Short task 1:
Using the Fortune Told in Blood article, answer these:
(a) In what year was the book published in Persian?
(b) Who translated it into English?
(c) Where are the lieutenant and the soldier sent, and for what purpose?
Short task 2: Transcribe the passage of the Fortune Told in Blood article between "Fortune Told in Blood (Fal-E" and "between 700 books.", inclusive.

··· Excerpt ···

Fortune Told in Blood (Fal-E Khoon) () is a novel by Davud Ghaffarzadegan about an Iraqi lieutenant and soldier in the Iran-Iraq war. The novel known as a modern war story. Fortune Told in Blood's context is an important feature of the novel. The main language of the book is Persian and it was published in 1996 by Soreie Mehr Publication Company. M.R. Ghanoonparvar, emeritus professor of Persian language and literature in the University of Texas, translated the book into English in 2008, published by Center for Middle Eastern Studies at University of Texas at Austin. The Center for Middle Eastern Studies has experience more than 20 years and has published several translated literature book from the Middle East. The book won award of "A Quarter Century of Sacred Defense Books" festival in the novel category between 700 books.

Narrative 
Fortune Told in Blood is a novel about two Iraqi soldiers in Iran-Iraq war. There is difference between them but the war demolished their life. An Iraqi lieutenant and soldier sent on a mountain for identifying Iranian movements and installations. The lieutenant sees the area with field glass for tagging Iranian position on the map. Their situation on mountain was relatively safe and they could snowbound in their trench. For this reason, they did not worry and fear. They had many magazines and cartomancy in their trench. One day after lunch, they divined and saw bloody events in their omen. After this day occurred bloody events for them.

··· Data records ···

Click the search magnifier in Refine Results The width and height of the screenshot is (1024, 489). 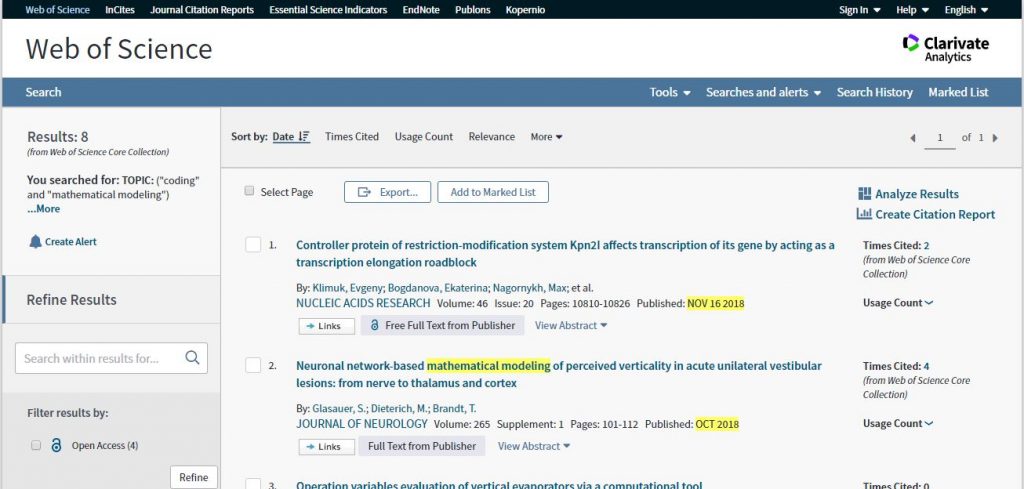(192, 358)
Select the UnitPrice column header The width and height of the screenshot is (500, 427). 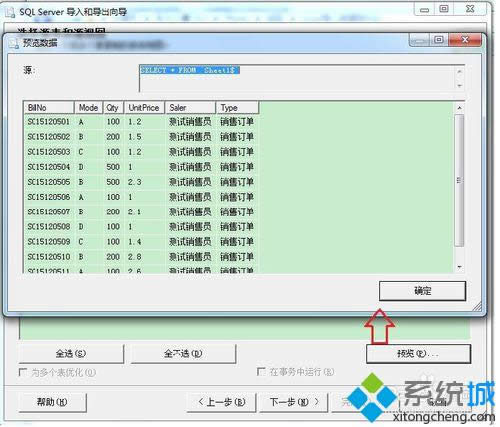[144, 108]
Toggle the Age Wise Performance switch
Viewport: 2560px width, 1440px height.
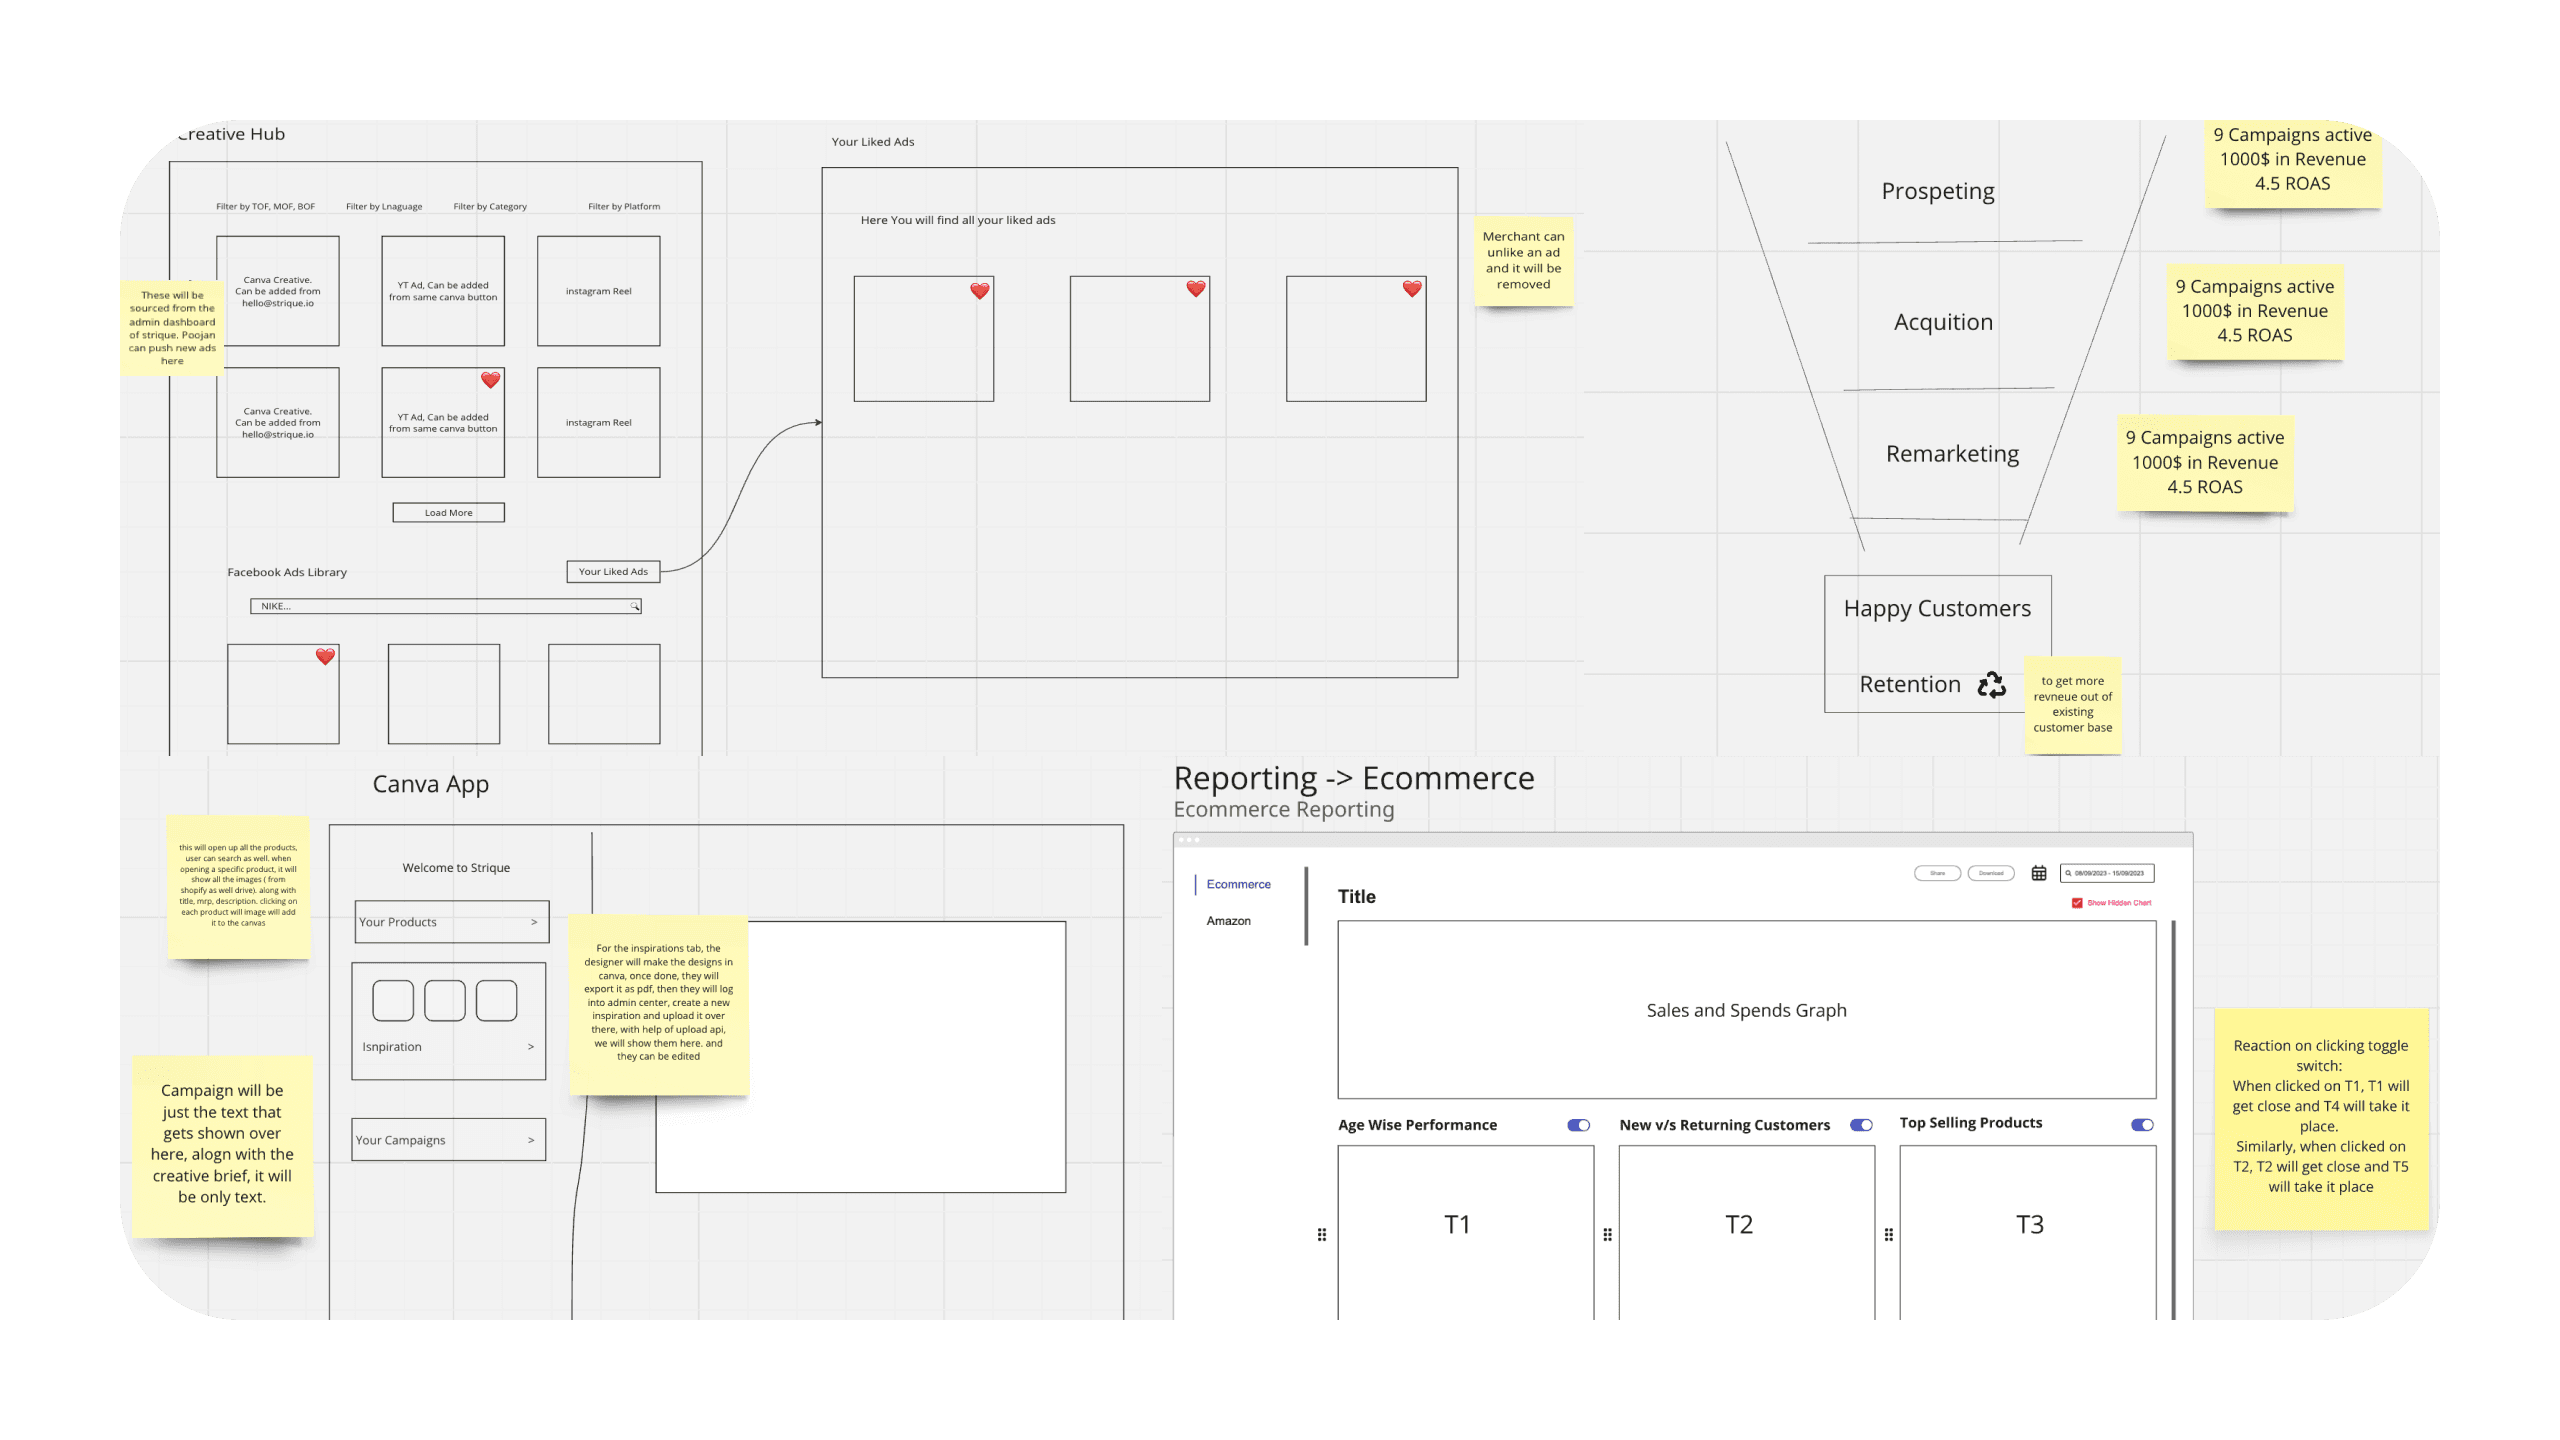[x=1579, y=1125]
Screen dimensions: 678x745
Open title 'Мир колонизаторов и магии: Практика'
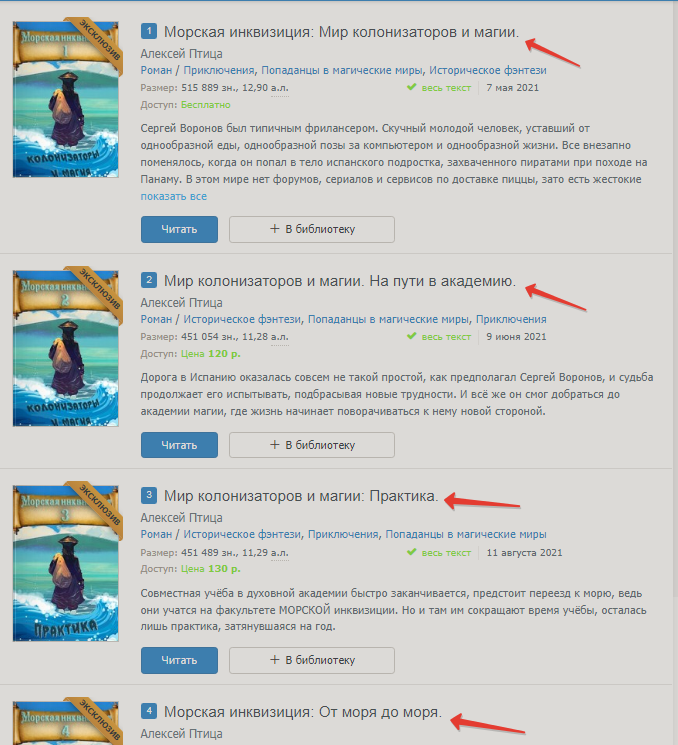301,496
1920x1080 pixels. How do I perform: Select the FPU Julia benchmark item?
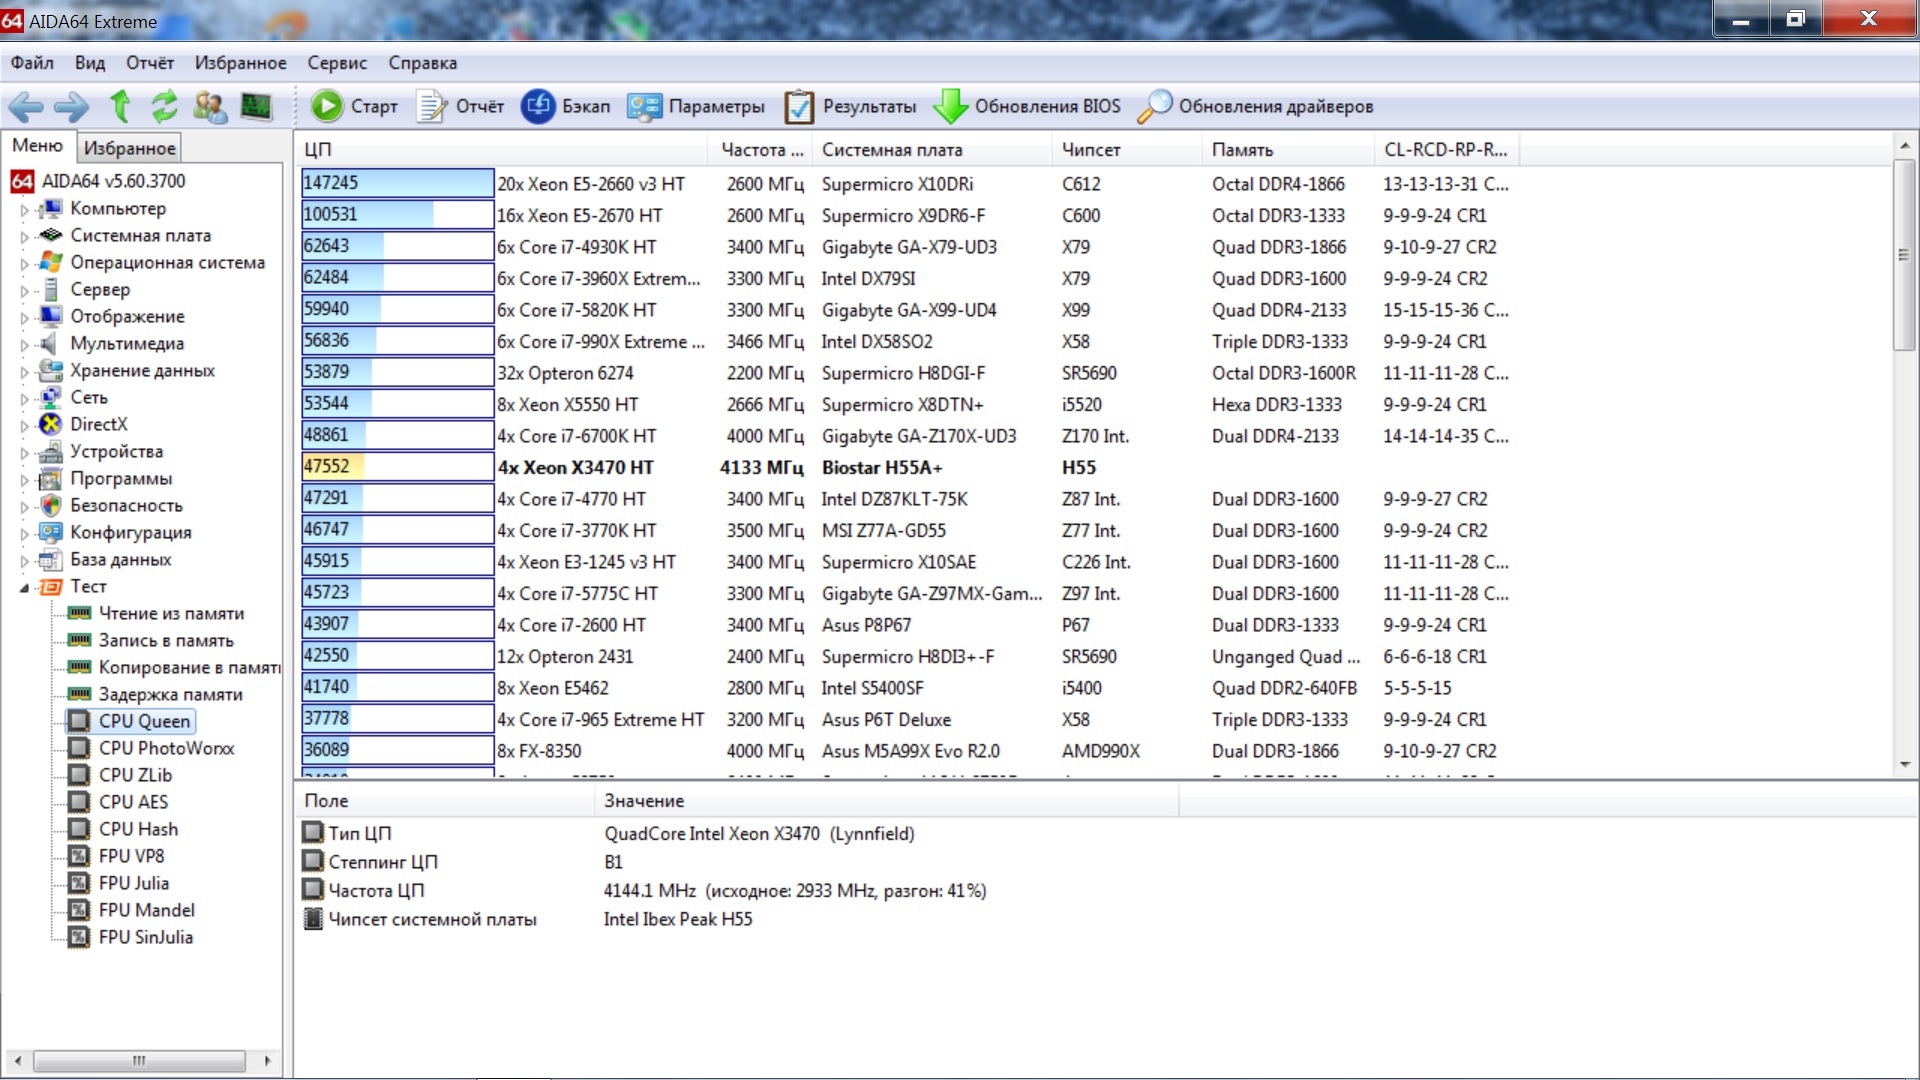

···

Task answer 1:
(a) 1996
(b) M.R. Ghanoonparvar
(c) They are sent to a mountain to identify Iranian movements and installations.

Task answer 2:
Fortune Told in Blood (Fal-E Khoon) () is a novel by Davud Ghaffarzadegan about an Iraqi lieutenant and soldier in the Iran-Iraq war. The novel known as a modern war story. Fortune Told in Blood's context is an important feature of the novel. The main language of the book is Persian and it was published in 1996 by Soreie Mehr Publication Company. M.R. Ghanoonparvar, emeritus professor of Persian language and literature in the University of Texas, translated the book into English in 2008, published by Center for Middle Eastern Studies at University of Texas at Austin. The Center for Middle Eastern Studies has experience more than 20 years and has published several translated literature book from the Middle East. The book won award of "A Quarter Century of Sacred Defense Books" festival in the novel category between 700 books.